Kristie Bruce
Jul 30, 2017 · 3 min read

When you get single payer, it will still belong to the oligarchy, sold to you at 10x the cost of what fair market value is. Of course this will be a slight 30% discount to what your’e currently paying, but the usual suspects will still reap the lion’s share of profits.

Every plan which has been floated over the last few decades in the slow march toward the American Socialized Medicine Plan has always included the major insurers as the managers of any such program. Currently those insurers are making zero or negative returns on underwriting. They don’t care though, because although they may be losing tens to hundreds of millions of dollars now annually on that side of the business, they are reaping billions in profits on their investments in the companies that they are both invested in and make the bulk of their payouts to. Those would be Big Pharma™ and the biggest of diagnostic equiment and supply manufacturers.

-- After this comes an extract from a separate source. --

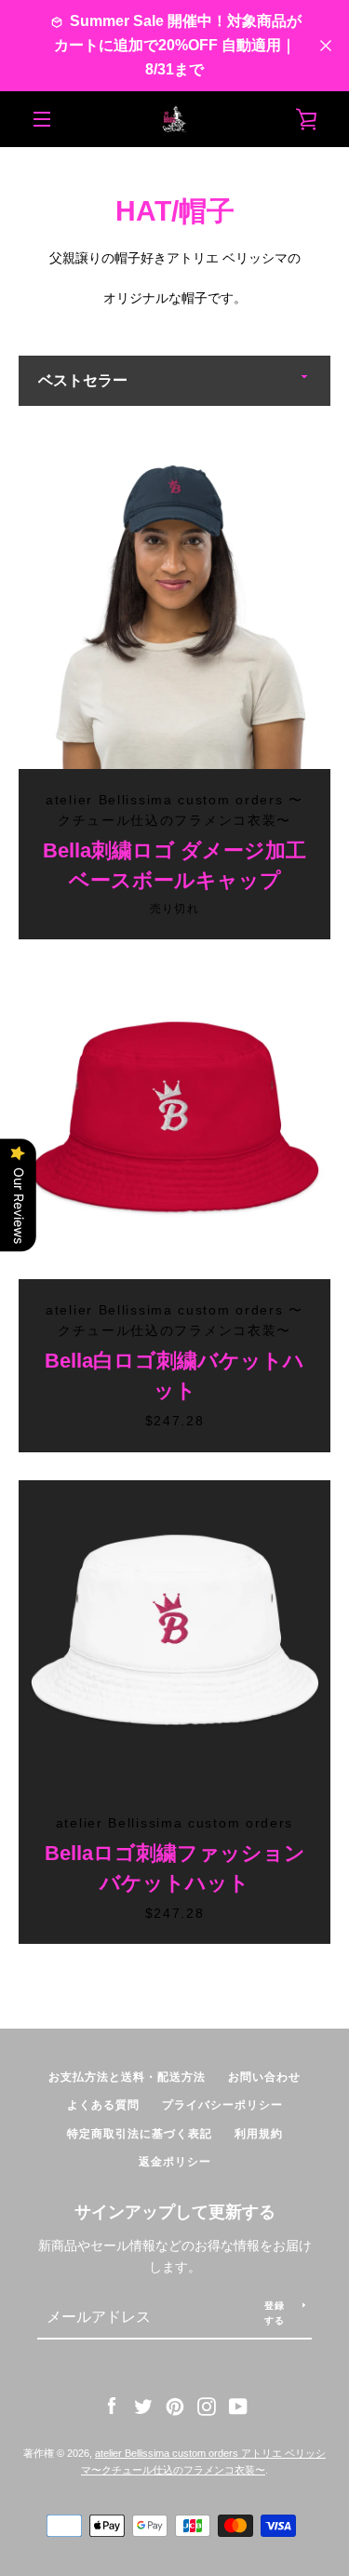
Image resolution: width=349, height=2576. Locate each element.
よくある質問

The gravy train isn’t quite over yet. They’re not quite ready to let go of the current model, because everyone’s not positioned correctly yet. As it stands, there are far too many hospitals still open in this country to maximize profits in a socialized system. Those must be severely cut back to make this work out the way they’d like. So for the past decade, the combination of Medicare Core Measure fines and the effects of the AHCA have been slowly but surly bankrupting hospitals in rural and poor urban communities where the bulk of their patients are either covered by Medicare or Medicaid. This is now starting to really crush a lot of suburban hospitals, leading to buy-outs and consolidation, the closure of tons of clinics in the aftermath. Patients are already having to travel further for services and it will continue in this manner until about 1/3 of facilities no longer exist.

When this level of closures if finally achieved, then and ONLY then, will socialized medicine be offered up by the government as a solution. It’s a way of rationing care preemptively. It will end up cutting out a substantial portion of the true waste in the system, which by most estimates is almost 60% of total health care costs. The meat on the bone though will still be fully made available for the companies who already reap a huge portion of the profits today and their bottom lines will barely be effected.

The ultimate results will be long wait times for proceedures and diagnostic studies that we see in myriad socialized medicine systems. You won’t be getting your MRI or CT scan next Tuesday, it will be sometime in the latter part of the year. Plus as is already happening in the NHS, the assumed non-compliance of patients (i.e. smoking or obesity) which is now being used to deny care there, will in this country be expanded due to already existing Medicare guidelines for care which the hospitals are currently being fined for and shifted to the patient. We already have a laundry list of infractions costing hospitals hundreds of millions in fines for events which many times are completely unavoidable, leading to readmissions at end of life. These are for diagnoses such as congestive heart failure, COPD, pneumonia and cardiovascular disease. It doesn’t matter that readmissions for these diagnoses at end stage are often times completely unavoidable. However, Medicare Guidelines assume that these readmissions currently are due to the hospital’s failure to adequately educate these patients as to their proper self care post-discharge. Eventaully the patients themselves will be the ones penalize.